Exactly as written, restate the material below from its first line through the line containing "Click the help", and stop there.
╭─ Extracted information
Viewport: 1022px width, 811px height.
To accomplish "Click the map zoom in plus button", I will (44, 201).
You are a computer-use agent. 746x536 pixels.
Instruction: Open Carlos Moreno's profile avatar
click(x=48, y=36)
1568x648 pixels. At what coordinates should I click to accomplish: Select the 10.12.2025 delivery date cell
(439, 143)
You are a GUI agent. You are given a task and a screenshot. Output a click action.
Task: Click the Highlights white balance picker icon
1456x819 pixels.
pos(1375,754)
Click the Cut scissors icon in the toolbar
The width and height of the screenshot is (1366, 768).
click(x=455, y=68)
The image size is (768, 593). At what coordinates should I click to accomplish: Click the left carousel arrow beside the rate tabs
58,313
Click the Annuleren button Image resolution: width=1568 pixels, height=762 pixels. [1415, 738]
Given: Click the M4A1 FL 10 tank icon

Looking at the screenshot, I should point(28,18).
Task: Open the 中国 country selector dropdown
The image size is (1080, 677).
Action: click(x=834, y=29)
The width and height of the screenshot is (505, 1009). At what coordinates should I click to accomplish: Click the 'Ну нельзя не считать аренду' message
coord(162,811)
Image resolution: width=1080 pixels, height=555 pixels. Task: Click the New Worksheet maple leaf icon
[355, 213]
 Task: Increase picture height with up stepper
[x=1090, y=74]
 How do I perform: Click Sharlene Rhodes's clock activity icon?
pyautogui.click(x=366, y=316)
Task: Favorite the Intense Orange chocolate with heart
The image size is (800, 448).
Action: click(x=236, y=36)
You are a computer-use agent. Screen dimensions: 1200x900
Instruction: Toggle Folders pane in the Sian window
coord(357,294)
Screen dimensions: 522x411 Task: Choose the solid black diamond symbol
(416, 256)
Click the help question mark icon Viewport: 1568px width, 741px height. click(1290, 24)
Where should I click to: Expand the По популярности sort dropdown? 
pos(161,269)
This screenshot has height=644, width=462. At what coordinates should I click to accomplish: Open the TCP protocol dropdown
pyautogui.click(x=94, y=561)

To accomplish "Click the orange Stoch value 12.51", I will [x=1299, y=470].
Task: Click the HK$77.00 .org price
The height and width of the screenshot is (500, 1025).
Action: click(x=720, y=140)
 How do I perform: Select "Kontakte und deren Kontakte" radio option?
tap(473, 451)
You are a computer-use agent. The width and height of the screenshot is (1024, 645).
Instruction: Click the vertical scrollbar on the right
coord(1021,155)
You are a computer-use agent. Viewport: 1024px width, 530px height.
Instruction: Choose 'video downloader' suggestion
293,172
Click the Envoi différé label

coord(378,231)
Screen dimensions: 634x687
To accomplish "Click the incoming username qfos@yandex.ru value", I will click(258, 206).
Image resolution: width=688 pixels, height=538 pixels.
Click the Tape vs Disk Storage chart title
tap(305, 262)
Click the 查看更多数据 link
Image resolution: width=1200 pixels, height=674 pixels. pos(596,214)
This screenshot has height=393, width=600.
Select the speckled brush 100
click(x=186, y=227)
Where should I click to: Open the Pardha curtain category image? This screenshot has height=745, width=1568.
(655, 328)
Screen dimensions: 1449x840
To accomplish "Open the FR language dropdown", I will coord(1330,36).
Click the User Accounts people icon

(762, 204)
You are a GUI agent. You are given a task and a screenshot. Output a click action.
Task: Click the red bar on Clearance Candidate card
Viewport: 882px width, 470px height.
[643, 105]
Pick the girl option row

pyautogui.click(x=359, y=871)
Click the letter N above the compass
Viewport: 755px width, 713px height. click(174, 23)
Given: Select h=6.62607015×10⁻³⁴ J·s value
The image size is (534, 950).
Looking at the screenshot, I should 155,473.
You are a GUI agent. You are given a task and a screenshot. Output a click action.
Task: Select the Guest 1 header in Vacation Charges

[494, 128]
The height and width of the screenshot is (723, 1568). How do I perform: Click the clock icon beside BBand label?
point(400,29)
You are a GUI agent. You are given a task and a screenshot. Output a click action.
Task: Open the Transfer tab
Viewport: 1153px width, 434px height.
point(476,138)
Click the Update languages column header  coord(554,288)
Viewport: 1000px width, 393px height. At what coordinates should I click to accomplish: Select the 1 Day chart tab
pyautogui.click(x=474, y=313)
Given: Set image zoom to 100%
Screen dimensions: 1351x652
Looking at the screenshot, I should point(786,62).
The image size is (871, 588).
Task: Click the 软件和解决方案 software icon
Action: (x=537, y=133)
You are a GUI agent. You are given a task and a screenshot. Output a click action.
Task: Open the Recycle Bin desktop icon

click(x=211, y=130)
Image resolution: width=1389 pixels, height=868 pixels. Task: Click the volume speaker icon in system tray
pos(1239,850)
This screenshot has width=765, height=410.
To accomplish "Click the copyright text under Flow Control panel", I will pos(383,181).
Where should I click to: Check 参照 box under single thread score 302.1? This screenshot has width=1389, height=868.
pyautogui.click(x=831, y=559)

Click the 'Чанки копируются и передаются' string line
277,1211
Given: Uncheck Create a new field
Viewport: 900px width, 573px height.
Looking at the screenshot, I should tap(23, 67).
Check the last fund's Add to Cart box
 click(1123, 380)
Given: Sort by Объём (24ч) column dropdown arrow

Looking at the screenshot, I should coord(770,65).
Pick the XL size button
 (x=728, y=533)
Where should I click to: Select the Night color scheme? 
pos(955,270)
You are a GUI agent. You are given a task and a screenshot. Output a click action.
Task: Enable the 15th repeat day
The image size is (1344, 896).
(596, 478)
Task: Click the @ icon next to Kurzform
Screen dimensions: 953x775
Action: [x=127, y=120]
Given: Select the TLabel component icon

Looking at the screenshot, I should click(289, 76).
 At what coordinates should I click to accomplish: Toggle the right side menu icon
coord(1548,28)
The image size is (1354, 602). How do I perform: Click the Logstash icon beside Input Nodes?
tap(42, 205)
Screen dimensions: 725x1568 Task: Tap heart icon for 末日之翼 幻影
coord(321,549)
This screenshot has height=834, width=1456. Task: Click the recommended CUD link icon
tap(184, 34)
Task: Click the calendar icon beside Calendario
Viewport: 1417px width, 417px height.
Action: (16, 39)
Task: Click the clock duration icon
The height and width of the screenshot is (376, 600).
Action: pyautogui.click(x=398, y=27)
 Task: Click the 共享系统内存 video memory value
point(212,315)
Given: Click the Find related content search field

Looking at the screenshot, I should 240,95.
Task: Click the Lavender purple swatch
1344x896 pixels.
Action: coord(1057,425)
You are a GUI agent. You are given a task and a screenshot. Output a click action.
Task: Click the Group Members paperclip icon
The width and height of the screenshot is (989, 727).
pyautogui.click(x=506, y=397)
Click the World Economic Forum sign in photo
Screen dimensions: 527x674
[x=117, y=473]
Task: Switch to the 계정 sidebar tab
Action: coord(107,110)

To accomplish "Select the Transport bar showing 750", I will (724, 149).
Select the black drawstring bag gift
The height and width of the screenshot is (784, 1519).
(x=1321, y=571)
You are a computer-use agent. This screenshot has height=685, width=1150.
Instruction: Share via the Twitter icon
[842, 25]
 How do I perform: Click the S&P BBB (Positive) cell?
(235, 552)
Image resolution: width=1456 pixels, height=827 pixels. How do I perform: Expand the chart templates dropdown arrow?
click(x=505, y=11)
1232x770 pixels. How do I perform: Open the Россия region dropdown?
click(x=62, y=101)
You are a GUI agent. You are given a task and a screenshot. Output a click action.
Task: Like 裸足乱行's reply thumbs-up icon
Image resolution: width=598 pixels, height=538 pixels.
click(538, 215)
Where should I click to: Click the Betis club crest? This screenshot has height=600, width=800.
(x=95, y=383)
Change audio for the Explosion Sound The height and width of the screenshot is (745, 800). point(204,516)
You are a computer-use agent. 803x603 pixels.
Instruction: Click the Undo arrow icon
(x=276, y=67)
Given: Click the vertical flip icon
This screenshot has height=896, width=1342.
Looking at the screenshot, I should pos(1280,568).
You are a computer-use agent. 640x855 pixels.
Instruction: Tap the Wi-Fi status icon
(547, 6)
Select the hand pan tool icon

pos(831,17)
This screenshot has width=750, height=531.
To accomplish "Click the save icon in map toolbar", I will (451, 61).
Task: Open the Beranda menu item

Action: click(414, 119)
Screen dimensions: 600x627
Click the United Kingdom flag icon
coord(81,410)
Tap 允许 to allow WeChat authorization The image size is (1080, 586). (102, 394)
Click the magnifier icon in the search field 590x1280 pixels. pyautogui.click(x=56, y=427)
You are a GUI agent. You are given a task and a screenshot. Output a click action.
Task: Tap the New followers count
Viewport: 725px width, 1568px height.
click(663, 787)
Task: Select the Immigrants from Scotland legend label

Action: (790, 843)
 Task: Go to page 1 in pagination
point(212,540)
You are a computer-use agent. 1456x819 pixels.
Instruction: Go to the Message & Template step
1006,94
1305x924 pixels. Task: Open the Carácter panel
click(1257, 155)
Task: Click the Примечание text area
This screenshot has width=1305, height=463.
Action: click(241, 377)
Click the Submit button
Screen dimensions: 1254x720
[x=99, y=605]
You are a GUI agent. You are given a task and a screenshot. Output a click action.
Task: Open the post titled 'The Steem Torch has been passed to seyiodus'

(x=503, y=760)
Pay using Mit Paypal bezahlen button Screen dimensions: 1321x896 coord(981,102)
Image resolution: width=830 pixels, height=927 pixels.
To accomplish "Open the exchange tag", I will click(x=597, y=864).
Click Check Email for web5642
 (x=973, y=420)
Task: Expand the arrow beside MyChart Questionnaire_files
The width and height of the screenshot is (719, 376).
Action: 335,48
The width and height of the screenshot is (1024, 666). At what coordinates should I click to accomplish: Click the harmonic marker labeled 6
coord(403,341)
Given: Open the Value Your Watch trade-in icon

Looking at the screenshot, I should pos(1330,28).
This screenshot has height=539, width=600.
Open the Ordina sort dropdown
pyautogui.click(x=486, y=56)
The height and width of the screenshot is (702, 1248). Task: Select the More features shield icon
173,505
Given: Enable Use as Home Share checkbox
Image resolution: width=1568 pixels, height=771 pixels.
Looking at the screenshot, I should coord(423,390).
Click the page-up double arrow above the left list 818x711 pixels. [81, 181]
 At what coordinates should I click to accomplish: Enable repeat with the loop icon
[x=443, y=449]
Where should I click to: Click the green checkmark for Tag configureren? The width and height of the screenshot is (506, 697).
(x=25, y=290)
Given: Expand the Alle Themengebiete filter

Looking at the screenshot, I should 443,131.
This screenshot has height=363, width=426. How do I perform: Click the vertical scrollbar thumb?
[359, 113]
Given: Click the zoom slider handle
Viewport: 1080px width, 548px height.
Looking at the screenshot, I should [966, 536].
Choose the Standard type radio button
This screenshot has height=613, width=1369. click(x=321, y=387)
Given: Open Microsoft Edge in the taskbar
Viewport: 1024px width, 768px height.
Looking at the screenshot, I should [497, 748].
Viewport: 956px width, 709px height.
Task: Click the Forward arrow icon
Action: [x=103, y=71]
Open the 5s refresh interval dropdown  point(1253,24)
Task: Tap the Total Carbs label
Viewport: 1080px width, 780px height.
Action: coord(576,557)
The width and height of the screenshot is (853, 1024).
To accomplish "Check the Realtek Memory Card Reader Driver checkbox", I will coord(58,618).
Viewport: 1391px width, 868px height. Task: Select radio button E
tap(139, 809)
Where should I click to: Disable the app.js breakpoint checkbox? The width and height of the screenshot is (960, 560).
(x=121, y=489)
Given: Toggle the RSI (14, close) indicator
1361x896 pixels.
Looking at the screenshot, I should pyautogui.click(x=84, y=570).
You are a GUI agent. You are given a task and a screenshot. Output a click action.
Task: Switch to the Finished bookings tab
╰─
- Output for this exercise
Viewport: 1022px width, 811px height.
To accomplish "Click the map zoom in plus button", I will (44, 201).
You are a computer-use agent. 746x536 pixels.
Instruction: Open Carlos Moreno's profile avatar
click(x=48, y=36)
1568x648 pixels. At what coordinates should I click to accomplish: Select the 10.12.2025 delivery date cell
(439, 143)
You are a GUI agent. You are given a task and a screenshot. Output a click action.
Task: Click the Highlights white balance picker icon
1456x819 pixels.
pos(1375,754)
Click the Cut scissors icon in the toolbar
The width and height of the screenshot is (1366, 768).
click(x=455, y=68)
The image size is (768, 593). At what coordinates should I click to accomplish: Click the left carousel arrow beside the rate tabs
58,313
Click the Annuleren button Image resolution: width=1568 pixels, height=762 pixels. [1415, 738]
Given: Click the M4A1 FL 10 tank icon

Looking at the screenshot, I should point(28,18).
Task: Open the 中国 country selector dropdown
The image size is (1080, 677).
Action: click(x=834, y=29)
The width and height of the screenshot is (505, 1009). At what coordinates should I click to accomplish: Click the 'Ну нельзя не считать аренду' message
coord(162,811)
Image resolution: width=1080 pixels, height=555 pixels. Task: Click the New Worksheet maple leaf icon
[355, 213]
 Task: Increase picture height with up stepper
[x=1090, y=74]
 How do I perform: Click Sharlene Rhodes's clock activity icon?
pyautogui.click(x=366, y=316)
Task: Favorite the Intense Orange chocolate with heart
The image size is (800, 448).
Action: click(x=236, y=36)
You are a computer-use agent. Screen dimensions: 1200x900
Instruction: Toggle Folders pane in the Sian window
coord(357,294)
Screen dimensions: 522x411 Task: Choose the solid black diamond symbol
(416, 256)
Click the help question mark icon Viewport: 1568px width, 741px height. click(1290, 24)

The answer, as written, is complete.